传统证据理论因其在不确定性信息表示、融合与决策方面的优势，已在包括故障诊断在内的多个领域成功应用。而在面对在轨航天器故障诊断时，因故障数据不充分、故障模式含混、未知故障频发等不确定性问题，加之其自身在输入层面要求数据充分及框架一致；在表征层面含混性建模方法主观且缺乏严谨性；在融合规则层面鲁棒性差、无法处理不一致及开放框架等缺陷，导致应用效果不佳。因此本项目以拓展现有证据理论为目标，重点研究：故障数据半监督标记、含混故障证据建模、鲁棒与非一致框架信度融合、开放框架信度模型等内容。并重点解决上述研究过程中遇到的主要关键科学问题：在轨航天器故障数据半监督学习不确定性表示、故障复合焦元构造、故障辨识框架适宜性评价及开放框架下未知命题的表示与推理。

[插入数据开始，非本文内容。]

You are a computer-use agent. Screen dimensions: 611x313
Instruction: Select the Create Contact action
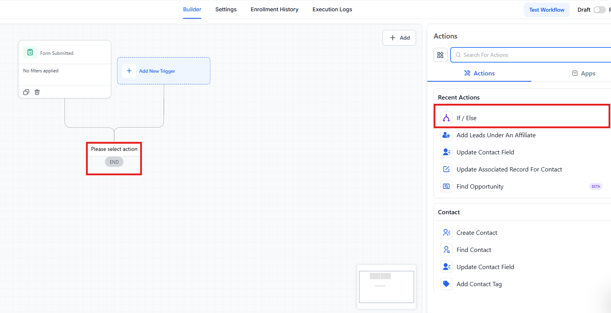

力争取得一批原创研究成果，以期在丰富和完善现有信度模型的工作中有所突破，并为新成果在各类航天故障诊断问题中得以成功应用，提供坚实的理论基础与关键技术储备。

面向在轨航天器故障诊断中的“小数据”、故障模式含混、“非预案”的特点及其诊断过程的实际需求，本项目研究旨在基于信度模型研究在轨航天器故障诊断机理与方法，从理论和应用层面完善与丰富在轨航天器故障诊断理论与方法，并改进证据理论这一重要的不确定性信息融合工具，拓展其应用范围。通过本项目四年来的研究，取得了如下进展和成果：. 首先在故障证据建模层面，设计实现了基于证据推理的半监督分类与半监督回归方法；设计实现了用户可定制的证据建模方法以及兼顾信息损失和运算效率的证据近似方法；分析了区间数距离以及模糊数类型的选取对于故障证据建模的影响；设计了神经证据建模方法以及基于信任区间的故障特征约简方法。在证据建模基础上设计了一系列利用信度模型的故障诊断方法。故障证据建模的研究成果提升了对故障不确定性的描述能力，为后续融合处理奠定了坚实基础。. 其次，在信度融合规则层面，提出了基于学习的模型化组合方法；分析了证据框架和Bayes框架的关系；研究了多种排序融合方法；设计实现了一系列更为客观的证据距离度量；针对融合的拟问题即证据分解开展了卓有成效的研究；针对不同证据源框架焦元多样性问题，设计了条件证据和证据更新规则。融合规则层面的研究进展丰富了信度融合的手段和视角，能实现对不同信源信息的更充分利用。. 再次，基于开放世界框架问题，针对框架不完整问题设计了改进的截集证据函数建模方法，有效实现由故障数据到隶属度，再到证据函数的建模。针对框架不完整的成因之一，即异常点的问题，设计了基于邻域链的更为精准的异常点检测方法。开放世界框架的研究为突发故障模式的检测和判别奠定了良好的基础。. 最后，针对仿真验证系统开展了一系列的工作，如不确定性建模与推理的软件包开发、嵌入式系统开发以及一系列的故障信息预处理方法。还设计了由电路实物模型、多通道数据采集装置和基于LabVIEW的故障监测软件平台。